Q10: What is the aspect of Final Cut Training that you enjoy the most?

A: The teaching, definitely. Seeing novice and experienced users alike discover there are better ways to achieve their project results when they know how to “drive” the Final Cut Studio products properly. A lot of people have opened Motion or Compressor but leave it there. Once they understand what it is for it opens up so much digital opportunity in their creative works.

Q11: What advice would you give to people who have decided to take on the challenge of learning Final Cut Pro?

A: An open mind. Everyone knows what look they are trying to get with an edit but often people bring habits from iMovie, Windows Movie Maker or sometimes Avid and expect FCP to behave as other programs. Once you get familiar with the interface most people realize the strengths that FCP has in terms of usability. The other thing to remember is that the product is a moving feast. Currently FCP7 is the oldest non-linear editing program compared to Premiere Pro CS5 and Avid’s new Media Composer. There will always be leap-frogging of these products in terms of support for tapeless formats and functionality so doesn’t fall for the FCP cannot do this, Avid cannot do those arguments when choosing an editing suite.

Q12: What is the most important or beneficial area of the Final Cut Studio package that you teach?

A: Surprisingly it’s not any part of functionality. The most beneficial part of the training is learning best practice for time-saving and editing efficiency which arguably could apply to any non-linear editing package. I would often reference a sledgehammer and scalpel analogy. Editors often find workarounds to achieve the result but that can have consequences later on in the workflow (the razor blade tool falls into the sledgehammer category—it often is overused). Learning more elegant ways (and tools) for editing often gets you to the result quicker but also means your edit is future-proofed because you work in a less-destructive manner (meaning if you change your mind later you don’t have to do a lot of repair work to clips/tracks to return you to the original version.)

Q13: You now teach for Pulse College Film Course. How did the collaboration come about?

A: I have been teaching at Filmbase for a number of years and I believe I am the only certified Motion 4 trainer in all-Ireland. Pulse College’s Aidan Alcock enquired of Filmbase whether they knew any of Motion trainers so by word of mouth and reference, Aidan and I realised there was a chance to collaborate. I have subsequently taught Motion, an FCP Level 2 and a Soundtrack Pro course for Pulse.

Q14: Any advice for students who are going their Final Cut Pro exam.

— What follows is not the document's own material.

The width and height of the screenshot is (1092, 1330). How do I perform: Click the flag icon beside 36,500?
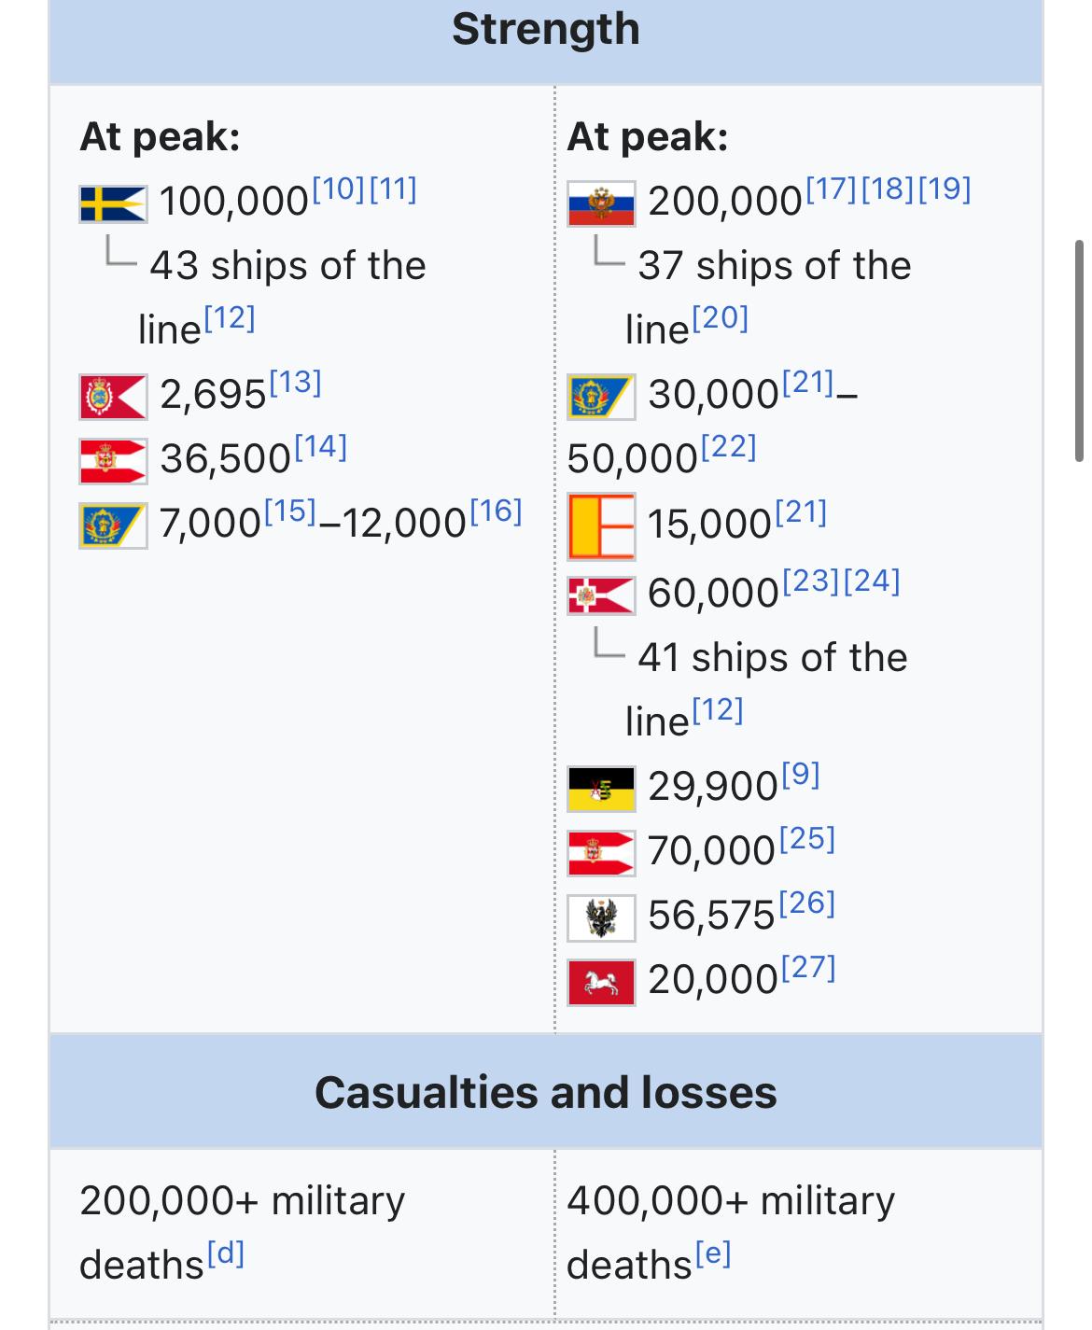point(113,461)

A: Read the question(s). Read them again. Read them a third time. There are no trick questions, only some tricky ones. One word (eg viewer or timeline) can make a difference to which answer is correct. Do the practice test to get familiar with the online test process. Learn the difference between slipping, rolling and sliding clips.

 

Manage your time though the 90 minutes allotted is more than enough if you employ basic exam technique. Flick through and answer the ones you know instantly first, and then come back to the wordier questions later. If you get bogged down on one question early on you will burn time up.

 

Finally do ONE and only ONE full check of all answers at the end. If you start to sweep through and double- and triple-check everything you start to second-guess yourself. Anecdotally people are more likely to change to a wrong answer when checking for the n-th time.